Data for locating visible targets
▼▼▼

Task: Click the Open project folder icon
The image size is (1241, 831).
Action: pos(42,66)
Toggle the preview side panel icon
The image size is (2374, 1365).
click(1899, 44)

▲▲▲

-- Task objective --
Please output every line of the listing above, character for character, with nothing changed or left out.

-- Task response --
Task: Click the Open project folder icon
The image size is (1241, 831).
Action: pos(42,66)
Toggle the preview side panel icon
The image size is (2374, 1365).
click(1899, 44)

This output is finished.